Data shown:
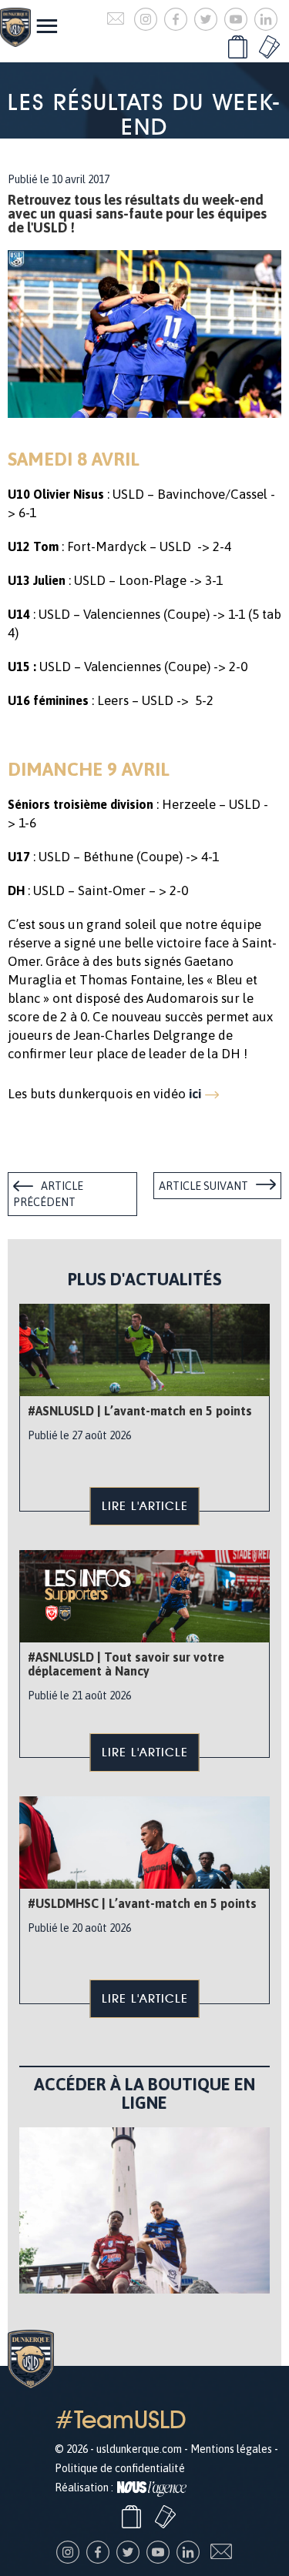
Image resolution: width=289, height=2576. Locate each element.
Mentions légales (231, 2449)
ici (195, 1094)
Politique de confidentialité (120, 2468)
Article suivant (203, 1186)
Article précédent (48, 1194)
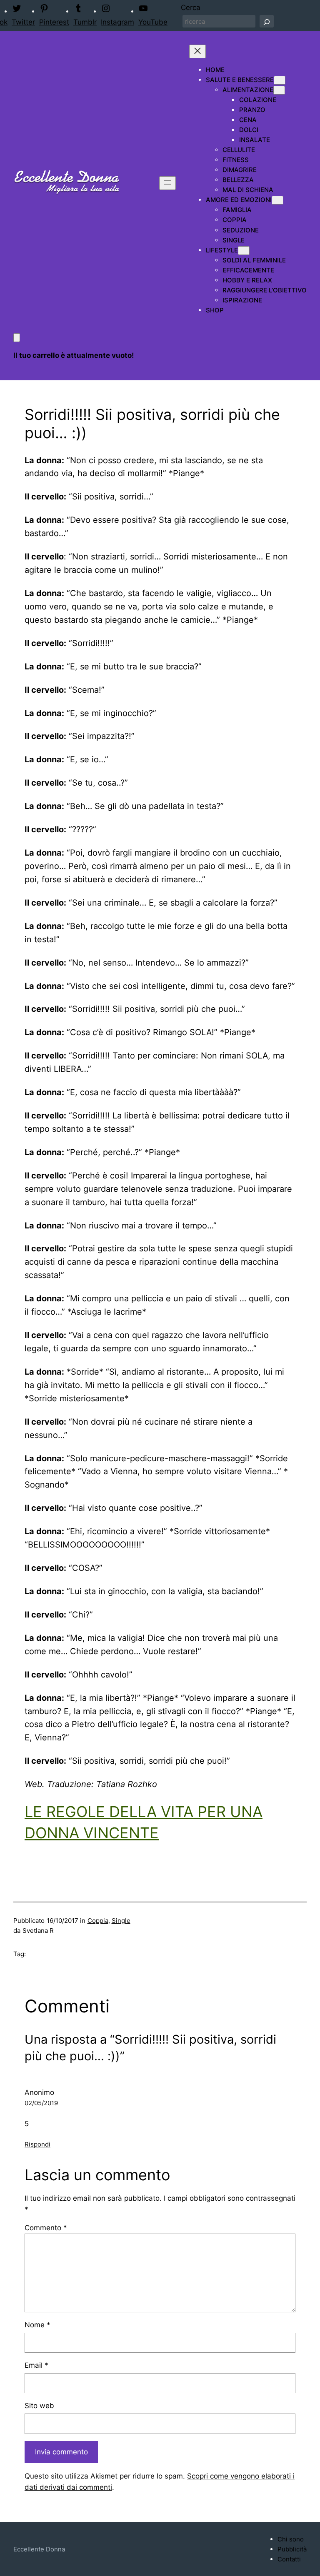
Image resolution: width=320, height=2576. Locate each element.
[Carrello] (16, 337)
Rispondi (37, 2144)
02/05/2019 (41, 2103)
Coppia (98, 1921)
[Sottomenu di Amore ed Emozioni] (277, 200)
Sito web (39, 2405)
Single (121, 1921)
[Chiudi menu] (197, 51)
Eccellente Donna (39, 2549)
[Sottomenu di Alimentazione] (279, 90)
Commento (46, 2228)
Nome (37, 2325)
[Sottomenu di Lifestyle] (244, 250)
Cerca (190, 7)
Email (36, 2365)
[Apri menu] (167, 183)
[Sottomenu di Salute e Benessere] (279, 80)
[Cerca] (267, 21)
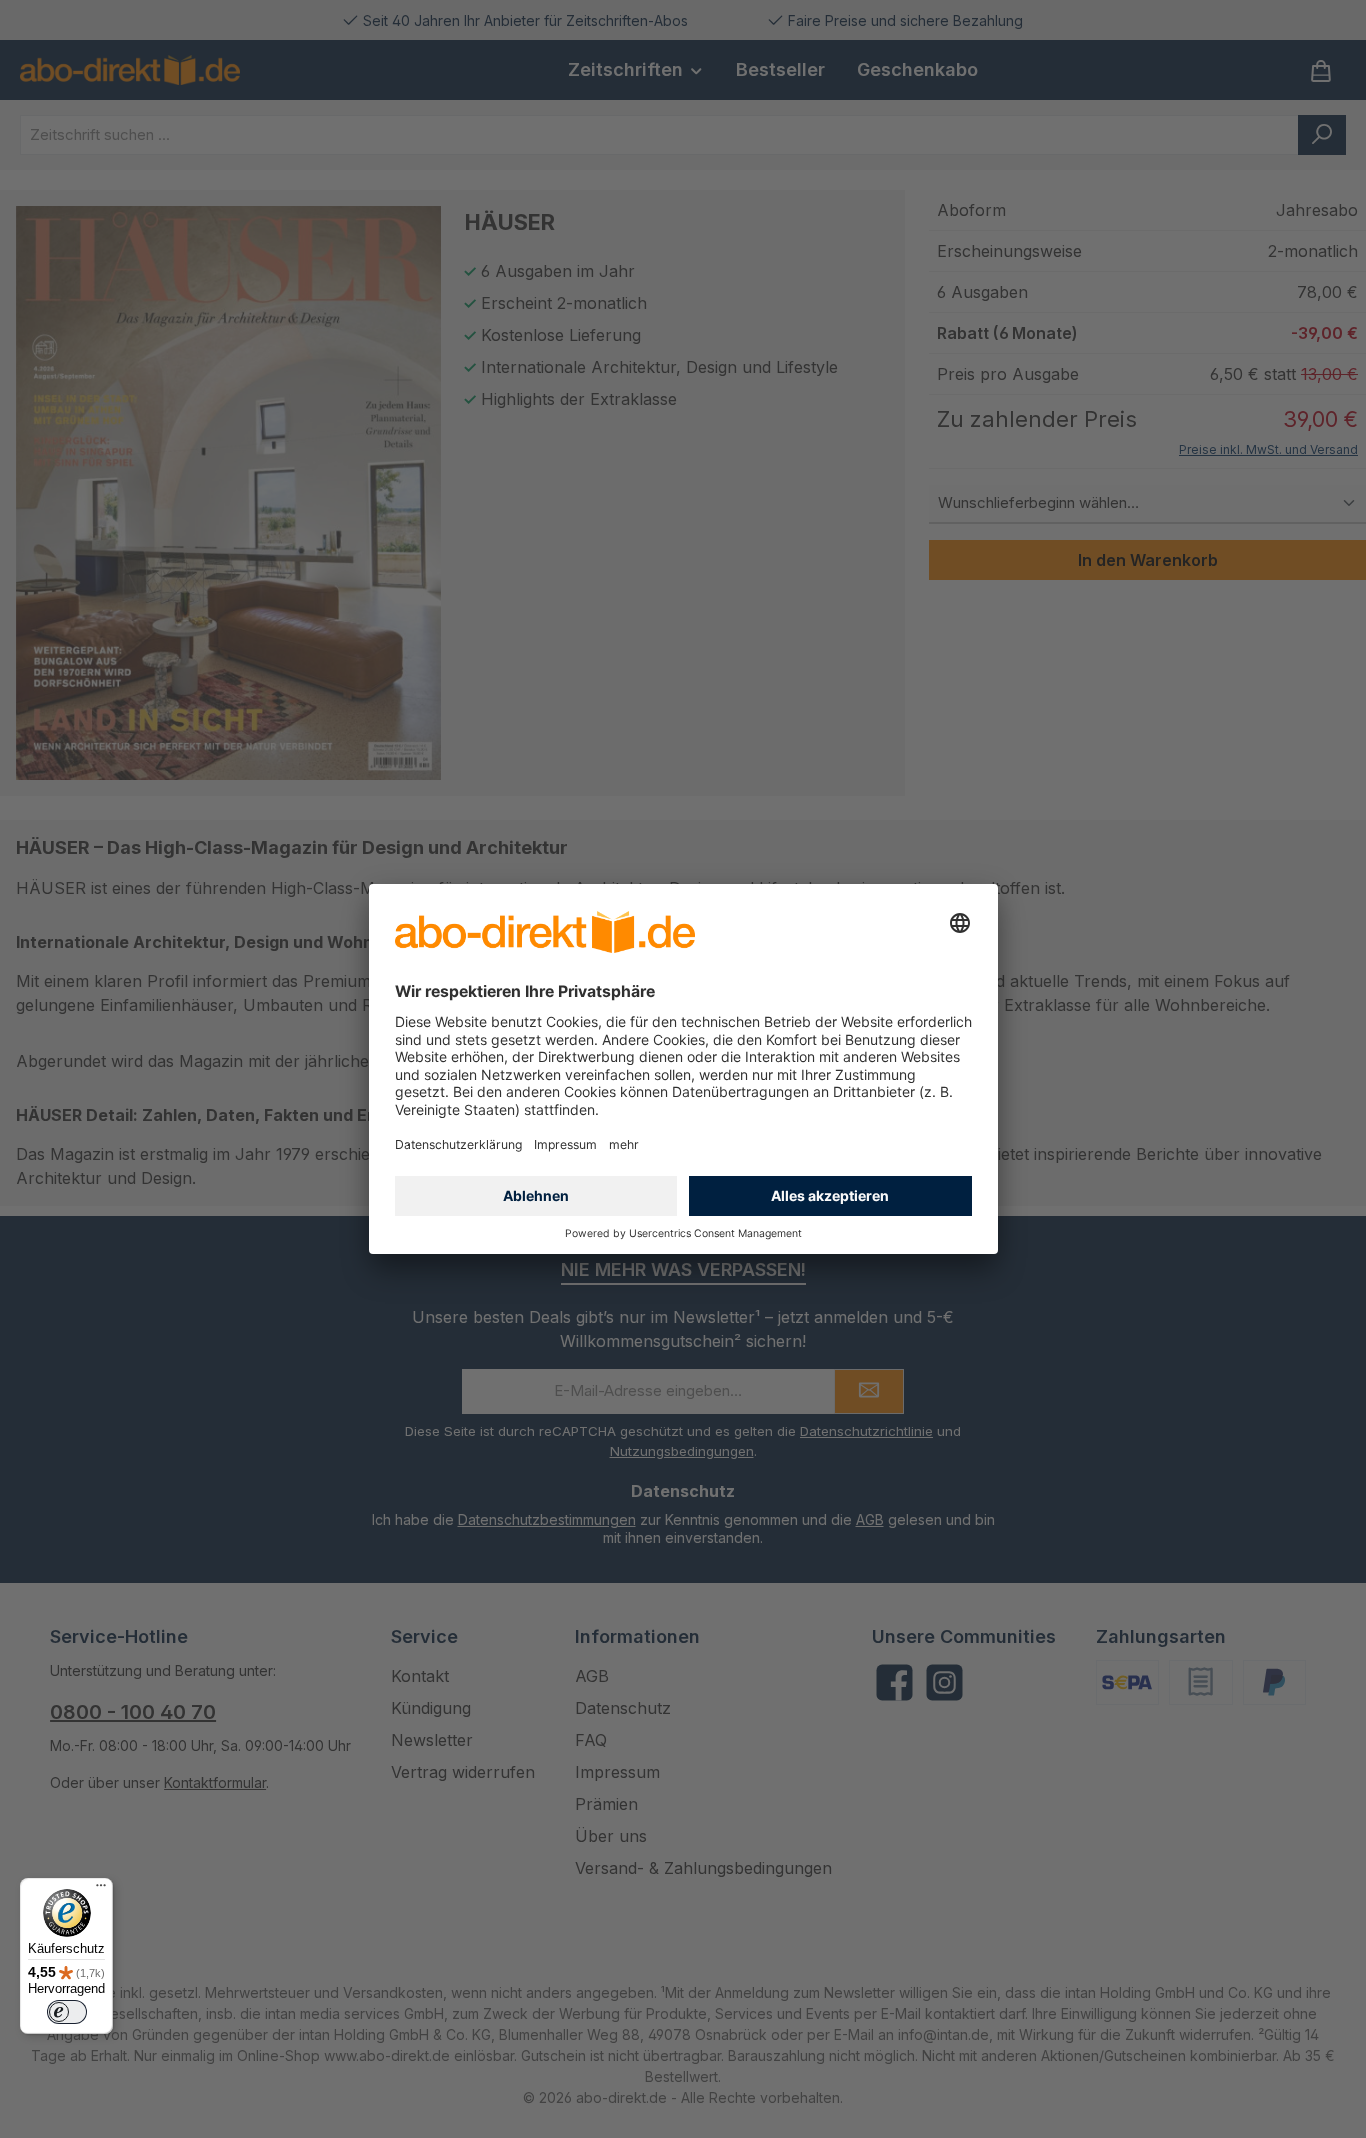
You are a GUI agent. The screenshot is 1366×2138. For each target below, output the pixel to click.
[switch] (67, 2012)
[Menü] (101, 1890)
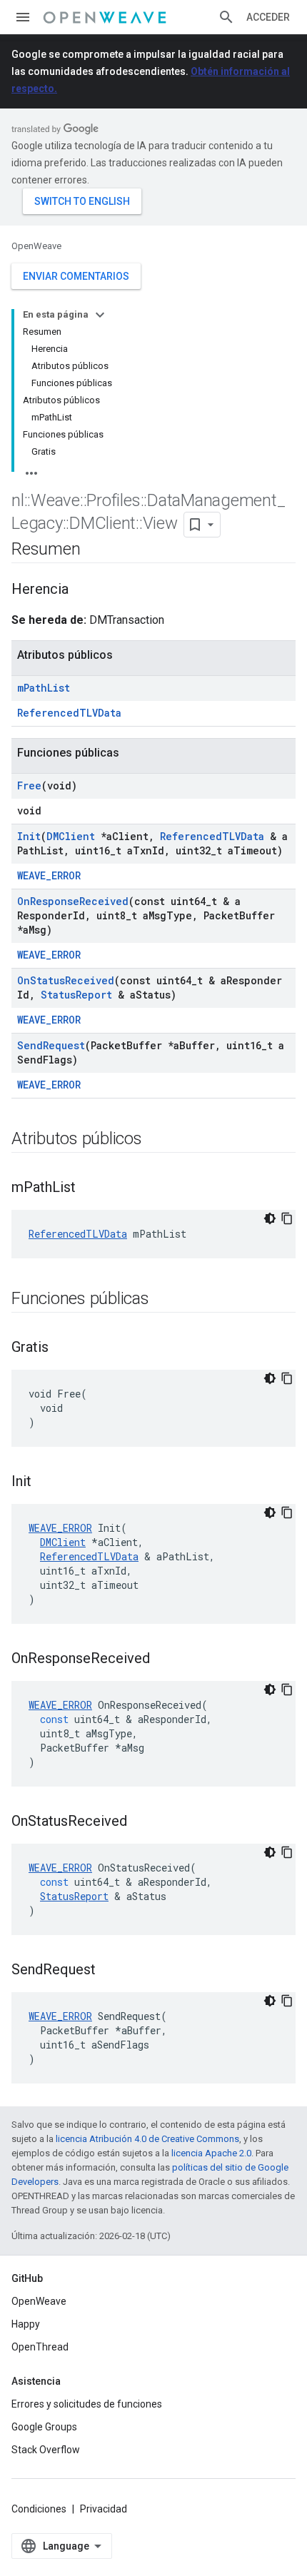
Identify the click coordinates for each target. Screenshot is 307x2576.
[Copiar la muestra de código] (287, 1218)
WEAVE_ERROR (49, 875)
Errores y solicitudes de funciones (86, 2404)
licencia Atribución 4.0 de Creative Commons (147, 2138)
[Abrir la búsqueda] (226, 17)
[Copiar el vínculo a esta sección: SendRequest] (110, 1970)
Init (29, 836)
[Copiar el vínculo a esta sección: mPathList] (90, 1188)
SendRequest (51, 1045)
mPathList (43, 687)
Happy (25, 2324)
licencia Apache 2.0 (211, 2153)
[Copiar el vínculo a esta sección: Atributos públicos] (156, 1139)
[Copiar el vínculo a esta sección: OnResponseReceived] (164, 1659)
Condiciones (38, 2509)
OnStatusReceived (65, 980)
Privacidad (103, 2509)
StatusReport (76, 994)
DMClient (70, 836)
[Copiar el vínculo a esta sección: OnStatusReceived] (141, 1822)
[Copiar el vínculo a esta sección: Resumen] (94, 550)
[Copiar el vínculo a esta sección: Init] (45, 1482)
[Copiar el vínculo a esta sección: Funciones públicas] (163, 1299)
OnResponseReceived (73, 901)
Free (29, 785)
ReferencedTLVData (69, 712)
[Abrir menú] (23, 17)
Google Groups (44, 2427)
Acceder (268, 17)
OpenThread (40, 2347)
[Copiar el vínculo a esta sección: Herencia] (83, 590)
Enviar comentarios (76, 276)
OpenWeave (36, 246)
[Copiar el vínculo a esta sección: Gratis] (63, 1348)
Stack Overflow (45, 2449)
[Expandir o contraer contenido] (100, 314)
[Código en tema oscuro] (269, 1218)
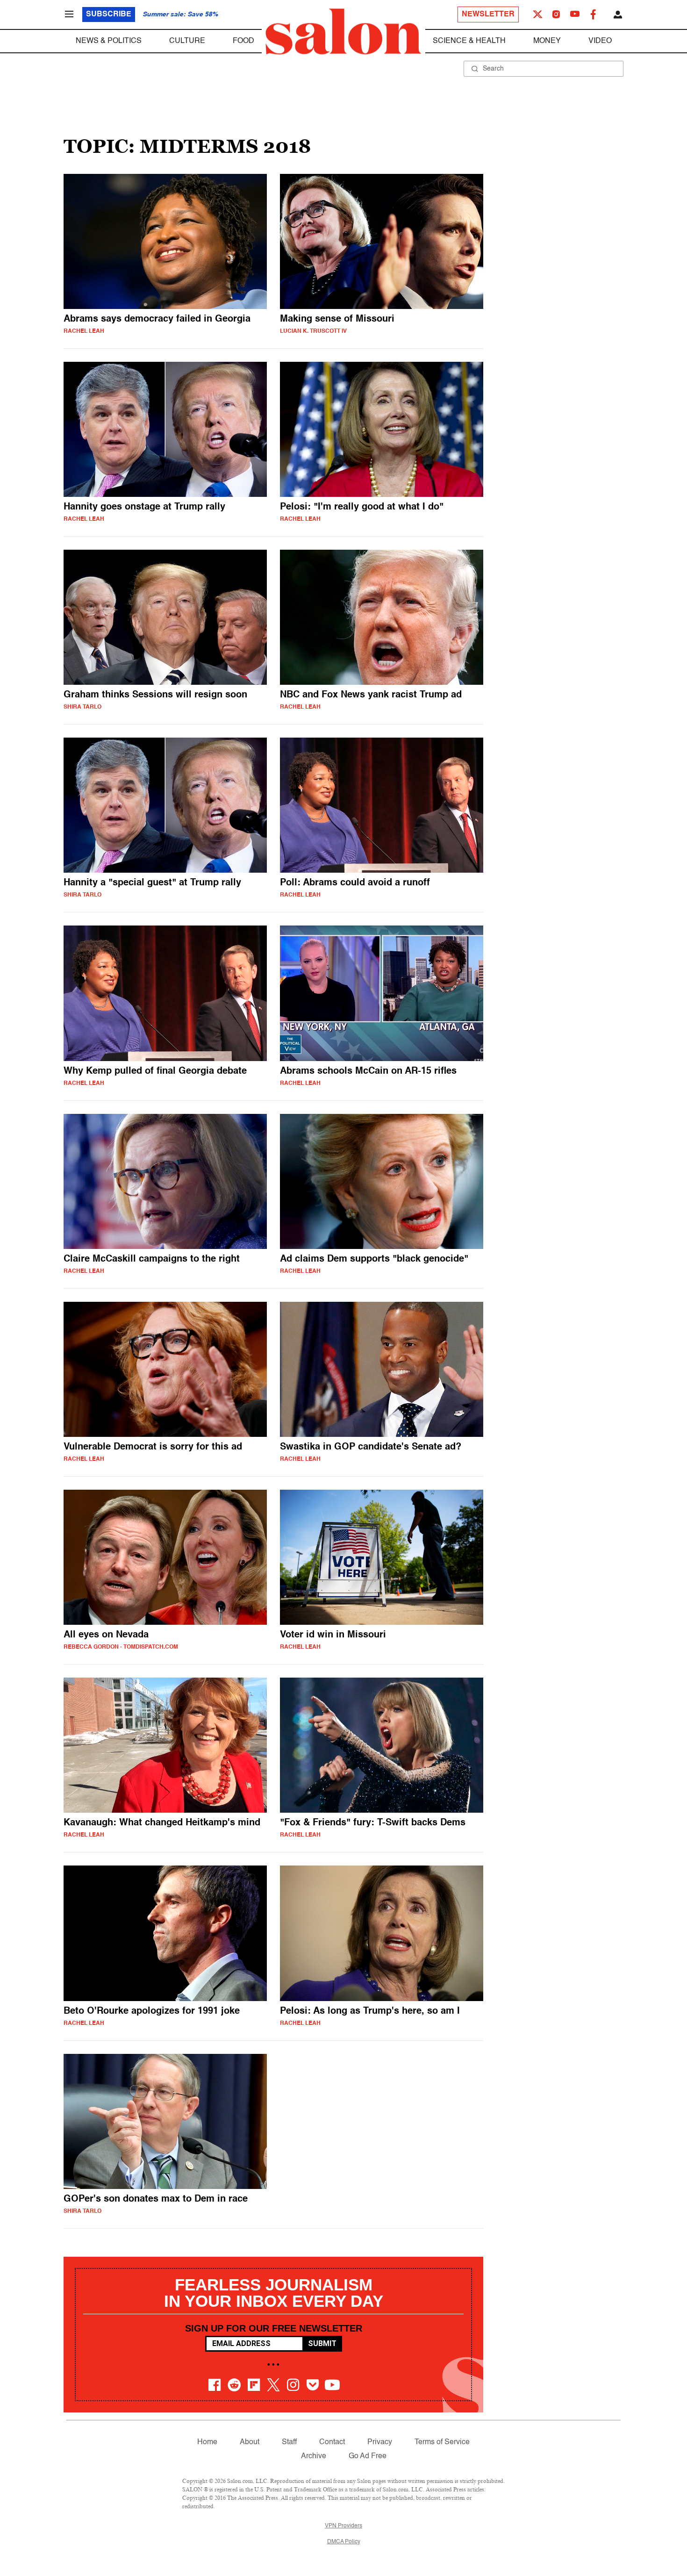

Exercise brief:
Please report the number of lines in this material holding the word "Article", and add no other words.

Answer section:
2